Sometimes they would meet at the gate, and the trade-off would turn into a five- or ten- minute chat about the ways of the world.
This type of simple connection between friends and neighbours is the subject of The Village Effect, a book by Canadian psychologist Susan Pinker on how the old world interaction inherent in village life is an essential component in mental and even physical health in our increasingly digital world.
The Village Effect follows the well-established tropes of many books like this: Quotes pulled from far and wide, from Tolstoy to Emerson, a blizzard of figures and percentages taken from myriad studies, and an almost breathless tone which often contains the same central themes being revisited time and again.
Yet the stock nature of the presentation shouldn’t blind us to the core argument: That as our online circle of friends gets bigger, our circle of close friends — the ones who might lend you a few grand if you were stuck, or, God help us, a kidney — is shrinking.
The often fragmented and increasingly frenzied nature of modern living is key to the falling away of our grasp of closeknit community, Pinker argues, but it seems the internet, and, in particular, social media, might be accelerating this process.
Some way in the book, a colleague of Pinker’s tells her: “We haven’t figured out how to measure our relationship to the internet yet. But people will be having fewer important discussions face to face if they’re having discussions online.”
To my mind, albeit purely anecdotally, that argument has been resolved. Damn right we’re having fewer face-to-face discussions, and despite the sense of a whole world at your fingertips, deep and meaningful contact is not as prevalent as it would have been for past generations.
Yet, there are variations. Pinker explores this strand by delving into ‘the strength of weak ties’, the idea that the way to a new job or a great surgeon is not necessarily through a close friend or confidant — people we already tell so much to — but rather a ‘friend of a friend’. To my eyes, this reads much like LinkedIn or Facebook.
I know of people who bagged a job because they were clever on Twitter. And yet Pinker admits that while a new job might come from a social media connection or tip-off, “if your needs are existential — if you’re trying to recover from a frightening, debilitating illness, for example — cyber connections are no replacement for the face-to-face”.
The anecdotes and the research findings come in a torrent. One of the more illuminating is Pinker’s trip to a part of Sardinia where the people tend to enjoy a statistics-bucking long and healthy life.
Is it down to the Mediterranean sun and the olive oil diet? No — again, it’s friends and community, a point illustrated by the number of children who follow the tradition of not just caring for their parents and elders into old age, but who seem to enjoy it.
This notion extends even in death. As one man says: “Always go to other people’s funerals. Otherwise they won’t come to yours.”
Pinker stretches the theory of the village effect by looking at ideas of social capital and ‘emotional contagion’, as well as how, statistically, religious faith has been shown to improve your chances of a longer life.

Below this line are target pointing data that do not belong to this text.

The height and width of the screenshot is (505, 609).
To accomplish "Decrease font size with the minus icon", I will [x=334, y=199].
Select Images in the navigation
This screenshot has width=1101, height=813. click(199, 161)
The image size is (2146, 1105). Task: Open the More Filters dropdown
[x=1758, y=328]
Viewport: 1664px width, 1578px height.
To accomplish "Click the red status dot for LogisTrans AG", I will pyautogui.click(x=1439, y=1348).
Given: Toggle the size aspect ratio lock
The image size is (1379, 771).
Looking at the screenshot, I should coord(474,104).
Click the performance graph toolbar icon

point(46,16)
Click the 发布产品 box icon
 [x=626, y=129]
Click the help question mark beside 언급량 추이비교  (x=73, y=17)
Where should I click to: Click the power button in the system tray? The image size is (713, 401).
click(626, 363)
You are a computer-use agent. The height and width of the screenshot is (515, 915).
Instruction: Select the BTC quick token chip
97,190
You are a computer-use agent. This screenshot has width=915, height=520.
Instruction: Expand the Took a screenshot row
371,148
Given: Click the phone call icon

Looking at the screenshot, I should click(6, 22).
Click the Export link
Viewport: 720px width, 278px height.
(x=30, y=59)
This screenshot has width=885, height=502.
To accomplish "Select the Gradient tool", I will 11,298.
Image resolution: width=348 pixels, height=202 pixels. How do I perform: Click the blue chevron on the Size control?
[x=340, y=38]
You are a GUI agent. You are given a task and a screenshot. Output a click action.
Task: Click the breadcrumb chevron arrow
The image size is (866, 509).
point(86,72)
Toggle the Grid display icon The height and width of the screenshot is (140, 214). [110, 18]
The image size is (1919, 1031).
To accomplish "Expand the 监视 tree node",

So while the Seventh Day Adventists living in smog-ridden Loma Linda near Los Angeles seem to emerge smiling and healthy despite their surroundings, Japan, in contrast, has had to face up to stories about how its high number of centurions is a fiction: In many cases, people who others had assumed were still alive and well living in old age had actually died, alone and unmourned, many years previously.
There are 100 pages of notes at the back of The Village Effect referencing all the material used in its construction, but in reality it all boils down to a basic truism: They might have got a few things wrong, but our grandparents were definitely on to something when it came to crossing the road and having a chat, making a virtue of the routine.